TASK DESCRIPTION: Rewrite the part that opens with the line containing "Viewport: 2071px width, 1165px height." and closes with the last of the lines, substituting "bookmarks" for "favorites" and leaving everything else unchanged.

PROVIDED MATERIAL:
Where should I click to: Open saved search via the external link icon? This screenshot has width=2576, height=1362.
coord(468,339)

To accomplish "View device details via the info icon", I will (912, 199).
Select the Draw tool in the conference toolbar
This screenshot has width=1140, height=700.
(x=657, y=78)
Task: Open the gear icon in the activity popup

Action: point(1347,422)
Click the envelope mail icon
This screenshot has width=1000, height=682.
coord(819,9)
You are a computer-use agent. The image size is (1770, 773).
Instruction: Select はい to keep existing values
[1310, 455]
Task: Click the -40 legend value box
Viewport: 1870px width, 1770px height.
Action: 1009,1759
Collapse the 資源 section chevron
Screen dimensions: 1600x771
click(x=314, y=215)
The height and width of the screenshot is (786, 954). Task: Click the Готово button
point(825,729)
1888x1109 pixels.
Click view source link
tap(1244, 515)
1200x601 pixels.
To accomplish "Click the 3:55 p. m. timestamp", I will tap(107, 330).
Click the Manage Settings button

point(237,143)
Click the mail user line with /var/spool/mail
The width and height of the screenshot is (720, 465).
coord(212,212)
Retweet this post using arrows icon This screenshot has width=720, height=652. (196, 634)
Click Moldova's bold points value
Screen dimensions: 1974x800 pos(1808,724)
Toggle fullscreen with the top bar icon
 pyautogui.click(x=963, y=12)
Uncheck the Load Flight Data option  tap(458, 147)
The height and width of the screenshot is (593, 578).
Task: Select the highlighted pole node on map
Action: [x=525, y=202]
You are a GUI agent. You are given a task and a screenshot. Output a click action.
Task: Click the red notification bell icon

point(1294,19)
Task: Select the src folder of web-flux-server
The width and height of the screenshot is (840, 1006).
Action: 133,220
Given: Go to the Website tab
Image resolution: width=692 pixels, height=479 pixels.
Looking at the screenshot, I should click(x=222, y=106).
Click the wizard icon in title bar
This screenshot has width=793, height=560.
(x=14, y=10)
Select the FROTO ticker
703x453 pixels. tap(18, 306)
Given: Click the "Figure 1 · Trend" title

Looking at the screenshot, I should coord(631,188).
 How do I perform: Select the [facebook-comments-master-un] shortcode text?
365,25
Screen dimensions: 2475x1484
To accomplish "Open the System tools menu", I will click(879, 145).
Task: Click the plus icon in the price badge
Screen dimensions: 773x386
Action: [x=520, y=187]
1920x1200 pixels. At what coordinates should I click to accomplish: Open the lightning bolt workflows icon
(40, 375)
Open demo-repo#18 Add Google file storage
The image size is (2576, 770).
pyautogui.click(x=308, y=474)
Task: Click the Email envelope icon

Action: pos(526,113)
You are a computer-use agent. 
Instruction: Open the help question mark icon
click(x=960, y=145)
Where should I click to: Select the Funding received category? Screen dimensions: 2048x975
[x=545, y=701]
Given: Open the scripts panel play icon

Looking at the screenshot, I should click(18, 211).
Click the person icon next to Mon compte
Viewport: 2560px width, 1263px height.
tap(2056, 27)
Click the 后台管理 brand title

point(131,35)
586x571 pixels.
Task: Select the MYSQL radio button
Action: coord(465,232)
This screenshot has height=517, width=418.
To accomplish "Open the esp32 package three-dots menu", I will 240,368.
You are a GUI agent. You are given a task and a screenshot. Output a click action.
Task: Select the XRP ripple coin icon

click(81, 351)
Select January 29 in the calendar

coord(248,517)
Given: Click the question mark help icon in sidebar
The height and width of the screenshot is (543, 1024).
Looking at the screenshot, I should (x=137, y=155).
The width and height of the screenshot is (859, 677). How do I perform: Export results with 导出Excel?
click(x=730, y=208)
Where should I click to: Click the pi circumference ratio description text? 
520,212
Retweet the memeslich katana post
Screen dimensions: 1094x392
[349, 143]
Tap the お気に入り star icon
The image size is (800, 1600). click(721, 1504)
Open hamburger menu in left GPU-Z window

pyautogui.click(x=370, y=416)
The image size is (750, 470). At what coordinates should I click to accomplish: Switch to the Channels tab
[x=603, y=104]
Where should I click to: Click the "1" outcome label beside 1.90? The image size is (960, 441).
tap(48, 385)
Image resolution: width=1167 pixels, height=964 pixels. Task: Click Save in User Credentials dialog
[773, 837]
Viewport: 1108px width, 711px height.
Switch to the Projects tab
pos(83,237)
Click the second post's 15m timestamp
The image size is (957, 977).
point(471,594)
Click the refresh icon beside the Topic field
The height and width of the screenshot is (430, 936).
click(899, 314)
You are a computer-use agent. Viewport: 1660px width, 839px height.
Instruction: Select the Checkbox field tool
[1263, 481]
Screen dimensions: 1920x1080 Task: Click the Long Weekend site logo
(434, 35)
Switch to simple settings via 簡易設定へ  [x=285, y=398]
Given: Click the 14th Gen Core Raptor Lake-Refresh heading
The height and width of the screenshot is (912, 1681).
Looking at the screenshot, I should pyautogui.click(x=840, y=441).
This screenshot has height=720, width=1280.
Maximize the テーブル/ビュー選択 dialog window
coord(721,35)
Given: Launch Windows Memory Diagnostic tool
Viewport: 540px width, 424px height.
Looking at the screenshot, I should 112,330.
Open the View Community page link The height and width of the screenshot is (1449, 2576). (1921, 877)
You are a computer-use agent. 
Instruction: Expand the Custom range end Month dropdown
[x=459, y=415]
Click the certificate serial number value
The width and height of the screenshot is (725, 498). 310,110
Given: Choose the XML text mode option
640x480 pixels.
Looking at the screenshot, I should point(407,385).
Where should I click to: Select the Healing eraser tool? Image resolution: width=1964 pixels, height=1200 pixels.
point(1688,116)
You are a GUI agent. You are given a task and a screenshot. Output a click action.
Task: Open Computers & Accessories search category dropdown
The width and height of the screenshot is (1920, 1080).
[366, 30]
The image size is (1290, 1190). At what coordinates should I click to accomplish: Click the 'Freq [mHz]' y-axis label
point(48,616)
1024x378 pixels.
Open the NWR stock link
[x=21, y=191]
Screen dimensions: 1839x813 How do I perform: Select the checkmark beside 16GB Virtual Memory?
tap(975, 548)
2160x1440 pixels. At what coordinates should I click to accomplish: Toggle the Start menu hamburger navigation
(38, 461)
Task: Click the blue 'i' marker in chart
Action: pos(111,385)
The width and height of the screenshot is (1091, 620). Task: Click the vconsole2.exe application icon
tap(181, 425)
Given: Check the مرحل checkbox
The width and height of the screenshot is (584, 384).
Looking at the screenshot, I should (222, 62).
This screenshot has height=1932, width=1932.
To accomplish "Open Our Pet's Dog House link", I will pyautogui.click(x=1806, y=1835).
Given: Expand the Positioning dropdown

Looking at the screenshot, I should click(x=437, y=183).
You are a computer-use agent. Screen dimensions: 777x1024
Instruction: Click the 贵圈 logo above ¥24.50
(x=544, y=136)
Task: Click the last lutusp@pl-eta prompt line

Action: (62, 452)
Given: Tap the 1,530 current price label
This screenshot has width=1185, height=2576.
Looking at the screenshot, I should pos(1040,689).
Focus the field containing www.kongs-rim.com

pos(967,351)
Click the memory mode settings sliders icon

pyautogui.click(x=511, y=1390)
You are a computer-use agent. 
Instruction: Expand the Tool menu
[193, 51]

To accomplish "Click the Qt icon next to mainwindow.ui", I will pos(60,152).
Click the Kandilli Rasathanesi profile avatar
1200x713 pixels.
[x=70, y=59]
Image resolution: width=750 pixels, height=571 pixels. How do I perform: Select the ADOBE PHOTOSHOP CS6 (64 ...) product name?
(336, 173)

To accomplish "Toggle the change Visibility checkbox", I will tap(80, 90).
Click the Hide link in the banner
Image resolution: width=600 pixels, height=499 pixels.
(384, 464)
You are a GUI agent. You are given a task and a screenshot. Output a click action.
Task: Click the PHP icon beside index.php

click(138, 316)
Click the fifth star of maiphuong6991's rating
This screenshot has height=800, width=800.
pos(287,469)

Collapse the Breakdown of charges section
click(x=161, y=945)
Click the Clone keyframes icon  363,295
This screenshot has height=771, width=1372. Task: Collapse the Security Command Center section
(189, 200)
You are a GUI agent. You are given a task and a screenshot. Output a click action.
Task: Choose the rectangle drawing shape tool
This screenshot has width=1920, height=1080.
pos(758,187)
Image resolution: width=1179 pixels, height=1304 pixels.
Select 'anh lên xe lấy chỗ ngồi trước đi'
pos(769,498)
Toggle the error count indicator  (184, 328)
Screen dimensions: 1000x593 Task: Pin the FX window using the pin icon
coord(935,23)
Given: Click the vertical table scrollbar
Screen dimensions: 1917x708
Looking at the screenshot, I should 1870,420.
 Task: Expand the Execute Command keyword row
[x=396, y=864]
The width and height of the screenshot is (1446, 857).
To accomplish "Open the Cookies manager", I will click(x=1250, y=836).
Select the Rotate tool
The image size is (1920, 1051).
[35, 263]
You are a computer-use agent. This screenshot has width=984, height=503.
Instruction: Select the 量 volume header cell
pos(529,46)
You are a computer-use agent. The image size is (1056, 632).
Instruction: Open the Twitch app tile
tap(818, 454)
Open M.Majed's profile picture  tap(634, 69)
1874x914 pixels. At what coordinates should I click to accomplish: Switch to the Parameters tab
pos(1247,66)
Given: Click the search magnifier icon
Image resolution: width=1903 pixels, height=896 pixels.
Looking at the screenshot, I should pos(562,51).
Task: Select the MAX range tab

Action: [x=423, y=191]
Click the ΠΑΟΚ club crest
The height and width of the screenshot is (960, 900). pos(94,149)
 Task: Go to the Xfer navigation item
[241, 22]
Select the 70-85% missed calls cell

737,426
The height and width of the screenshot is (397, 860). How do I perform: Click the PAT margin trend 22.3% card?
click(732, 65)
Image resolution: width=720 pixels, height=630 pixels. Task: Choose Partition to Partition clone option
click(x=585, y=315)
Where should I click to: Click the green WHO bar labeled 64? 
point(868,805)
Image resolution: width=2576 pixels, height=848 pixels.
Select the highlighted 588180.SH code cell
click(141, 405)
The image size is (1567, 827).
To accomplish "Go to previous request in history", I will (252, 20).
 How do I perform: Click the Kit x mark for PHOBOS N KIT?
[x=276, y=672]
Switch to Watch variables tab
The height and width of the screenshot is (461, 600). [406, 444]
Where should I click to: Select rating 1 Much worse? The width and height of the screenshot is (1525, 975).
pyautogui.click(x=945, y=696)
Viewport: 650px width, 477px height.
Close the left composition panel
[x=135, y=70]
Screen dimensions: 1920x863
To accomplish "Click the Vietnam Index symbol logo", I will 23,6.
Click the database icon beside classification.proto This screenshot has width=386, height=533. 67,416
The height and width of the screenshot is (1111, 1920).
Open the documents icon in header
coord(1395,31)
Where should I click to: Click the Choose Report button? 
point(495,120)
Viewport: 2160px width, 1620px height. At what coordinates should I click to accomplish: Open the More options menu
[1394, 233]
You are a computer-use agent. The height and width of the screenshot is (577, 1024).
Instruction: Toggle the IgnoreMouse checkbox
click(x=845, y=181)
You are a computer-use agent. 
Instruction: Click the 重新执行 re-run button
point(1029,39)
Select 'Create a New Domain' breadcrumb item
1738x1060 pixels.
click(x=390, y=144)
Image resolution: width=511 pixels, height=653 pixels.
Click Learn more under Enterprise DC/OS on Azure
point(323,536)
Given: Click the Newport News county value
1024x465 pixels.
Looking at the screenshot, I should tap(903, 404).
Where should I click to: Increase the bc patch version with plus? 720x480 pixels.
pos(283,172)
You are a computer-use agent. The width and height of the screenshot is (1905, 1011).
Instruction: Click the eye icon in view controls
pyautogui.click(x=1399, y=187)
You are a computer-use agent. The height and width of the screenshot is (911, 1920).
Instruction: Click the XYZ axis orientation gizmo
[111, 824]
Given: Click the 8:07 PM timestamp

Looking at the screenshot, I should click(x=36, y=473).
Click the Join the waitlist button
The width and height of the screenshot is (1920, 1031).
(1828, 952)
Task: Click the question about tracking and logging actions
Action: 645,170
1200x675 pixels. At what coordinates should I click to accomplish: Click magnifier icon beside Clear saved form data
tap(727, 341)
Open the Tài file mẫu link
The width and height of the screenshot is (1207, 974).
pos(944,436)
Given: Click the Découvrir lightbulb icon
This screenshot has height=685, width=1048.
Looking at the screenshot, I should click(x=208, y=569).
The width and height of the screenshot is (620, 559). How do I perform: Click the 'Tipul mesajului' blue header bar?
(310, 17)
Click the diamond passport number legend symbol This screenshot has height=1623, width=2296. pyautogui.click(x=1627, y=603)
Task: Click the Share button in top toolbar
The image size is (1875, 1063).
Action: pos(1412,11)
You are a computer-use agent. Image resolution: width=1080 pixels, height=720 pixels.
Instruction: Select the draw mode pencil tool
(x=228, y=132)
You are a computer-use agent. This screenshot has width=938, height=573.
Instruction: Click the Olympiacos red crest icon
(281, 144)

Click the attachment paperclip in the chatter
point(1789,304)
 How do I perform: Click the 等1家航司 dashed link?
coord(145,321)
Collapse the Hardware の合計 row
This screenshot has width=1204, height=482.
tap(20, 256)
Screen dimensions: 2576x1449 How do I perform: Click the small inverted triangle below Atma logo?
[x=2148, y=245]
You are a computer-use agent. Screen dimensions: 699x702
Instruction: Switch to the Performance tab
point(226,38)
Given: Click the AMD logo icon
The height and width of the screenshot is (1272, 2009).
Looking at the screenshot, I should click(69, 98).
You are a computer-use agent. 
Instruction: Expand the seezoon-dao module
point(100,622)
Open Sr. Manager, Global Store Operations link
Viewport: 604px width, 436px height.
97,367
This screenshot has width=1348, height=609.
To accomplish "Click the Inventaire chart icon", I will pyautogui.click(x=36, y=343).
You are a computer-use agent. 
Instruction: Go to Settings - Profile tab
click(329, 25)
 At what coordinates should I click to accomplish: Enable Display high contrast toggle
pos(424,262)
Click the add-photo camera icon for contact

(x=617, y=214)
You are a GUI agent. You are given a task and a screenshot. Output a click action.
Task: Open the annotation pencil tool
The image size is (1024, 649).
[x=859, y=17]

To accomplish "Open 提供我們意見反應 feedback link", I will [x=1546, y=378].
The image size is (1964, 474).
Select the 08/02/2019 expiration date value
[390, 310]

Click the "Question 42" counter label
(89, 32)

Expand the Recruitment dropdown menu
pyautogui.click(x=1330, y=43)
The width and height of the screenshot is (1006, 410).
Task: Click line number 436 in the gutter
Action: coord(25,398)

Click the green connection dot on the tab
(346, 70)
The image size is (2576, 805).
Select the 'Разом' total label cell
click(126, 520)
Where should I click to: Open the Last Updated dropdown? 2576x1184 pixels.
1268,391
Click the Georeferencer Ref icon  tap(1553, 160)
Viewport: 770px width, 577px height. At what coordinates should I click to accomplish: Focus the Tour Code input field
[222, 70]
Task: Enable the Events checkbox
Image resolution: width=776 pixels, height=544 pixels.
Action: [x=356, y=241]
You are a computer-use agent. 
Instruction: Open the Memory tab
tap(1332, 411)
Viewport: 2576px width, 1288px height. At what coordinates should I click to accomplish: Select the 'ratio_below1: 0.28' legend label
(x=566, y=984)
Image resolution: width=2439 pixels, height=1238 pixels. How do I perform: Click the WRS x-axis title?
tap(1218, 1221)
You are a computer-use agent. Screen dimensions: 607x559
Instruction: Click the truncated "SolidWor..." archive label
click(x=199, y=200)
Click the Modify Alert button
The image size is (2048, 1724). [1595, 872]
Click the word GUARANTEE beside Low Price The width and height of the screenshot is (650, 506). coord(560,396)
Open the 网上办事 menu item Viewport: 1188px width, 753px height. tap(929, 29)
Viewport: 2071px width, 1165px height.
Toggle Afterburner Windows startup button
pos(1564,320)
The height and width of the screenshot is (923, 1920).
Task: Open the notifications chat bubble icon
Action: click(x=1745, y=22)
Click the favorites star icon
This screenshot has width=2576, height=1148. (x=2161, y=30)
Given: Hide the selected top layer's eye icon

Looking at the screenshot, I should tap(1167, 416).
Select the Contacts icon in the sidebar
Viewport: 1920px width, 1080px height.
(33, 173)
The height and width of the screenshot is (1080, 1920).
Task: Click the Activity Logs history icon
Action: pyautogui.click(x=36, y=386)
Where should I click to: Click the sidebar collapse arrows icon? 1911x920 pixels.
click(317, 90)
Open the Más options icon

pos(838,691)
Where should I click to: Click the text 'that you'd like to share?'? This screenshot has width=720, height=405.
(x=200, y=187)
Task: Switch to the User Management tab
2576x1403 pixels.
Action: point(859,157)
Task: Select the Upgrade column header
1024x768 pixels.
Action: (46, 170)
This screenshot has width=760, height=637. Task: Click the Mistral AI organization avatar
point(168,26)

FINISHED ANSWER:
Viewport: 2071px width, 1165px height.
Toggle Afterburner Windows startup button
pos(1564,320)
The height and width of the screenshot is (923, 1920).
Task: Open the notifications chat bubble icon
Action: click(x=1745, y=22)
Click the bookmarks star icon
This screenshot has width=2576, height=1148. (x=2161, y=30)
Given: Hide the selected top layer's eye icon

Looking at the screenshot, I should tap(1167, 416).
Select the Contacts icon in the sidebar
Viewport: 1920px width, 1080px height.
(33, 173)
The height and width of the screenshot is (1080, 1920).
Task: Click the Activity Logs history icon
Action: pyautogui.click(x=36, y=386)
Where should I click to: Click the sidebar collapse arrows icon? 1911x920 pixels.
click(317, 90)
Open the Más options icon

pos(838,691)
Where should I click to: Click the text 'that you'd like to share?'? This screenshot has width=720, height=405.
(x=200, y=187)
Task: Switch to the User Management tab
2576x1403 pixels.
Action: point(859,157)
Task: Select the Upgrade column header
1024x768 pixels.
Action: (46, 170)
This screenshot has width=760, height=637. Task: Click the Mistral AI organization avatar
point(168,26)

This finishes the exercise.